◆ **DIRECTION**: Put every line of the items, from the first line up to and including the line with "Looking at the screenshot, I should [x=166, y=240].", into a Markdown table with the columns Row and Line, leaving out blank lines.
┌────────
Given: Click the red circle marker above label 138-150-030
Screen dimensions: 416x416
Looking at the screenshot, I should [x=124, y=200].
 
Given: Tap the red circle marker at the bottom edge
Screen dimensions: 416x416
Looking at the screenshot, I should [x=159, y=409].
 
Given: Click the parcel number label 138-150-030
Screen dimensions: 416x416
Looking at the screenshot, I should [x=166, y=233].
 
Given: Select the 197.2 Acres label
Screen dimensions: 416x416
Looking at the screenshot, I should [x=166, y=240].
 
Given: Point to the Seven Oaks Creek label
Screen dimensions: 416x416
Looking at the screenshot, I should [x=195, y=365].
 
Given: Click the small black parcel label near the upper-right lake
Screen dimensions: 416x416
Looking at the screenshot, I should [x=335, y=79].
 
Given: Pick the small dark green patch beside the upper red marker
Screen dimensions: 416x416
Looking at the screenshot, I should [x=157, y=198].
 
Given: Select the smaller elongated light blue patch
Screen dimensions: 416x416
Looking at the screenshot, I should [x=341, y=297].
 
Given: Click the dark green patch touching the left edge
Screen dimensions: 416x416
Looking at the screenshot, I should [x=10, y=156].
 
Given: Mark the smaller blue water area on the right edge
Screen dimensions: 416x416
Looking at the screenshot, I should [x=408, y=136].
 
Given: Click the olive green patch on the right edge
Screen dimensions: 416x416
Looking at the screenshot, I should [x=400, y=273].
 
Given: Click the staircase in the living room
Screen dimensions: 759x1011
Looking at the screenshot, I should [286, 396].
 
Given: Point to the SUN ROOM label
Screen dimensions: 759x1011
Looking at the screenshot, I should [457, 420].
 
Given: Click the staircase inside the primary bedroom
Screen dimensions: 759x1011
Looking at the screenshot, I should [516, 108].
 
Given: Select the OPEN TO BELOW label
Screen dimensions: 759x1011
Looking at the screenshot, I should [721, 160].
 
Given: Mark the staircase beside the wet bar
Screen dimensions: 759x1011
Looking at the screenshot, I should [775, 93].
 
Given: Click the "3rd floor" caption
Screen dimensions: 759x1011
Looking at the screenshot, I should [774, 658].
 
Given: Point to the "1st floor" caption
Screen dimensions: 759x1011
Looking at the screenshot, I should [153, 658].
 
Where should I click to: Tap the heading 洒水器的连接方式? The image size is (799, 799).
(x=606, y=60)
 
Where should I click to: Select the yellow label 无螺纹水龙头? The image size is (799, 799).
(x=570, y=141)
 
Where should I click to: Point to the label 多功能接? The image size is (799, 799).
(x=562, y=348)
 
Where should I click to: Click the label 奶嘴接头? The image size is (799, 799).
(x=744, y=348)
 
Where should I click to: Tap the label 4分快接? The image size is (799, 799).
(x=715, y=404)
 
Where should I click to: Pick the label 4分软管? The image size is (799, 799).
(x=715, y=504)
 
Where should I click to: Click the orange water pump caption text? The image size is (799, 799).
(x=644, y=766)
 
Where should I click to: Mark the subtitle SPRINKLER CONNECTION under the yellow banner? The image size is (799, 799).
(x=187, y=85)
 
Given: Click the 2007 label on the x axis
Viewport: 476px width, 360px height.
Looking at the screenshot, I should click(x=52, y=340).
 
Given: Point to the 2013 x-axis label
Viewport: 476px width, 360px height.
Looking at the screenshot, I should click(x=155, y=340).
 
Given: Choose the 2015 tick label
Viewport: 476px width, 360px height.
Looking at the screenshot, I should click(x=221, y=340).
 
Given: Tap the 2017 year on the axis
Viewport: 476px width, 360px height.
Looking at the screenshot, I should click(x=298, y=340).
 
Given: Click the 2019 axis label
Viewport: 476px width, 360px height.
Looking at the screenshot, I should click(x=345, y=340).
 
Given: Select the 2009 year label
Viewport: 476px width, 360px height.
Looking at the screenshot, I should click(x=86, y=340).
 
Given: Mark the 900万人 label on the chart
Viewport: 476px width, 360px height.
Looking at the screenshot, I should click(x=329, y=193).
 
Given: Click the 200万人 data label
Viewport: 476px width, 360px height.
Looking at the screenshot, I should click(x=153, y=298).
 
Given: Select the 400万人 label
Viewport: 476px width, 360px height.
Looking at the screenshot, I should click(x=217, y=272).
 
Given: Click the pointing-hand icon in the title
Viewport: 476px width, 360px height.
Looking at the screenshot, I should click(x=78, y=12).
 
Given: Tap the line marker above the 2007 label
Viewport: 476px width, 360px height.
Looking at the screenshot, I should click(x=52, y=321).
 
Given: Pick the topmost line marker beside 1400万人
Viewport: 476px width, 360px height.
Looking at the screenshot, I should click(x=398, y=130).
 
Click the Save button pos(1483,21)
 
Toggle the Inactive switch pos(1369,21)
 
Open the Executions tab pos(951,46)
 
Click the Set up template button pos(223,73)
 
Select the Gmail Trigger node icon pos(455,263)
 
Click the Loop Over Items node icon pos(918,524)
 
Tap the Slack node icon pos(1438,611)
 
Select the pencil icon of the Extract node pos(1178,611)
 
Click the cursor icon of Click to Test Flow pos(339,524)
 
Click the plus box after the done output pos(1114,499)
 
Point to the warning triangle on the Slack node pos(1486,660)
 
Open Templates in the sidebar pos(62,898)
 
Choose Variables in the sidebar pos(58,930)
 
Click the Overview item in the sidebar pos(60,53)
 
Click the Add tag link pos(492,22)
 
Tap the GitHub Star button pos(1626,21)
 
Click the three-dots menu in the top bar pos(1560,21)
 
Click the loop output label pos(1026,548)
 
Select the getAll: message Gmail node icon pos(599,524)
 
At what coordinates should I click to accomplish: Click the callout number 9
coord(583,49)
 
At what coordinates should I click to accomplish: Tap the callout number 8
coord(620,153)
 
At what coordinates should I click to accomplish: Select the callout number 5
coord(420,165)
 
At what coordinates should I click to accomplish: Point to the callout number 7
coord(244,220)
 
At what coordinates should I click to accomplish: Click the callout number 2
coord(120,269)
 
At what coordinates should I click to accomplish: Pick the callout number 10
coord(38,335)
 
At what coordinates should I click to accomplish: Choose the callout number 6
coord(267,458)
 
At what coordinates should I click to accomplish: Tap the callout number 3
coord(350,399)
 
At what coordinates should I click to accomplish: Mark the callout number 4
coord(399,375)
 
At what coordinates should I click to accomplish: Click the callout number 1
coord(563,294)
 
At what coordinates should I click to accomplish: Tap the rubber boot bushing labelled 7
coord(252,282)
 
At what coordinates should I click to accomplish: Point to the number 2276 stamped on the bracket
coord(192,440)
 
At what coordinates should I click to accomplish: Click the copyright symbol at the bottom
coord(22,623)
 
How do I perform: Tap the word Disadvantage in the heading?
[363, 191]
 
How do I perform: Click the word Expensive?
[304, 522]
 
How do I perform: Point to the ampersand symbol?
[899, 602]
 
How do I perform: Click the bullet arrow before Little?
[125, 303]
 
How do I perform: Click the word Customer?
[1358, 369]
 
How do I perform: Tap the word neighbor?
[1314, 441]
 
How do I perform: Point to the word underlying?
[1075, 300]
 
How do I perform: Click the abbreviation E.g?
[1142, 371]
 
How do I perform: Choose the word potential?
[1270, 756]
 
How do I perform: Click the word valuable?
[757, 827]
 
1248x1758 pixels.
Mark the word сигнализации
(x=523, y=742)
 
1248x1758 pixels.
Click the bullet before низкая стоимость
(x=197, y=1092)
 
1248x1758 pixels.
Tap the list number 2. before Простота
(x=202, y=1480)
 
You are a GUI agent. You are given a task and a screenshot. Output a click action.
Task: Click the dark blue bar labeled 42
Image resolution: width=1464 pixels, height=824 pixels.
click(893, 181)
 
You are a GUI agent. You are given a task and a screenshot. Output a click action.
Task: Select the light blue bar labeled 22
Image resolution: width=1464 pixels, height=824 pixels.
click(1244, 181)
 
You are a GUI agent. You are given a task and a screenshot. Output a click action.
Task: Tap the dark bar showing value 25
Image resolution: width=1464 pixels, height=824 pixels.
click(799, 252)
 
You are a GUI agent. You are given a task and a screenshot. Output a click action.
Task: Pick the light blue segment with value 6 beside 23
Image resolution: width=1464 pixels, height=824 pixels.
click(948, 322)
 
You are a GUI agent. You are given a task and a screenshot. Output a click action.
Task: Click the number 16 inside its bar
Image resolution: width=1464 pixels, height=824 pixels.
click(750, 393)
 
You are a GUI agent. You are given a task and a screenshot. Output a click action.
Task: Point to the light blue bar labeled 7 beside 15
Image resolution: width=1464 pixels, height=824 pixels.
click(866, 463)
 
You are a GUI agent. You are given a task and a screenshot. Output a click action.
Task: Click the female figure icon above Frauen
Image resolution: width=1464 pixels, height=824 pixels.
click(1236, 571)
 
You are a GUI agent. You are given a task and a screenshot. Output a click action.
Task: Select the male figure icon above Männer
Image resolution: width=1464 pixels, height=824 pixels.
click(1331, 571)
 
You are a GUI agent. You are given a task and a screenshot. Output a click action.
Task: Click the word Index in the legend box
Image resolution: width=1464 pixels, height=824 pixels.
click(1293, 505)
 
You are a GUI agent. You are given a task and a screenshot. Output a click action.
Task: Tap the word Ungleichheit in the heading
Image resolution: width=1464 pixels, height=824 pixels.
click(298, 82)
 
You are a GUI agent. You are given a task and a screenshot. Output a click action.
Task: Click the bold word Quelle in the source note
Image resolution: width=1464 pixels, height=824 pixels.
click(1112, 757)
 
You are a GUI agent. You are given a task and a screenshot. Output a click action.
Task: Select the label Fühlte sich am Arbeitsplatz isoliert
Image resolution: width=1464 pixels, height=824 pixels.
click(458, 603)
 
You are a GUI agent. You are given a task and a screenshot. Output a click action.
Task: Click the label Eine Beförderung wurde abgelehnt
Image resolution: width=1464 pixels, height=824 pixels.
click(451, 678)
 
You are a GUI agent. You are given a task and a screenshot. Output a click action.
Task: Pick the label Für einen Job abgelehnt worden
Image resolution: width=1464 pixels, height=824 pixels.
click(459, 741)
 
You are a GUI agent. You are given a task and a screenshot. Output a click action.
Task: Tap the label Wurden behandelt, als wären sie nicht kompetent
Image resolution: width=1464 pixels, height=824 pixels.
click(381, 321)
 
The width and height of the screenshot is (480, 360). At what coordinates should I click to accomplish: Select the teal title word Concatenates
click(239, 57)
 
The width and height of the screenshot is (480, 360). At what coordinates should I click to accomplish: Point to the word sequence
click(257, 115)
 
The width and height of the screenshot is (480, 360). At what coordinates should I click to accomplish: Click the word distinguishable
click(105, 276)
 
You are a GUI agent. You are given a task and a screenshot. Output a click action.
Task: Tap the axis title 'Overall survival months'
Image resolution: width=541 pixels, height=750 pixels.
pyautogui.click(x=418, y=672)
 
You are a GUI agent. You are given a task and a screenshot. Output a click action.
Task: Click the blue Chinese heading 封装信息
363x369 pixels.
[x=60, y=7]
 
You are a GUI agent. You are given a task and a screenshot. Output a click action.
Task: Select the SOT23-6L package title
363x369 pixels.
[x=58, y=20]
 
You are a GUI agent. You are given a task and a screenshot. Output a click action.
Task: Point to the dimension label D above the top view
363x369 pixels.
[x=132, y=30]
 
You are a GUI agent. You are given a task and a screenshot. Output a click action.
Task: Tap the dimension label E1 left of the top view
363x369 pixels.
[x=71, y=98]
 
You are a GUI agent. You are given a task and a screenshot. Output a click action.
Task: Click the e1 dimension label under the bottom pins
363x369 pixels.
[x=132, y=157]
└────────
◆ **SOLUTION FOR THIS PROBLEM**:
| Row | Line |
|---|---|
| 1 | Given: Click the red circle marker above label 138-150-030 |
| 2 | Screen dimensions: 416x416 |
| 3 | Looking at the screenshot, I should [x=124, y=200]. |
| 4 | Given: Tap the red circle marker at the bottom edge |
| 5 | Screen dimensions: 416x416 |
| 6 | Looking at the screenshot, I should [x=159, y=409]. |
| 7 | Given: Click the parcel number label 138-150-030 |
| 8 | Screen dimensions: 416x416 |
| 9 | Looking at the screenshot, I should [x=166, y=233]. |
| 10 | Given: Select the 197.2 Acres label |
| 11 | Screen dimensions: 416x416 |
| 12 | Looking at the screenshot, I should [x=166, y=240]. |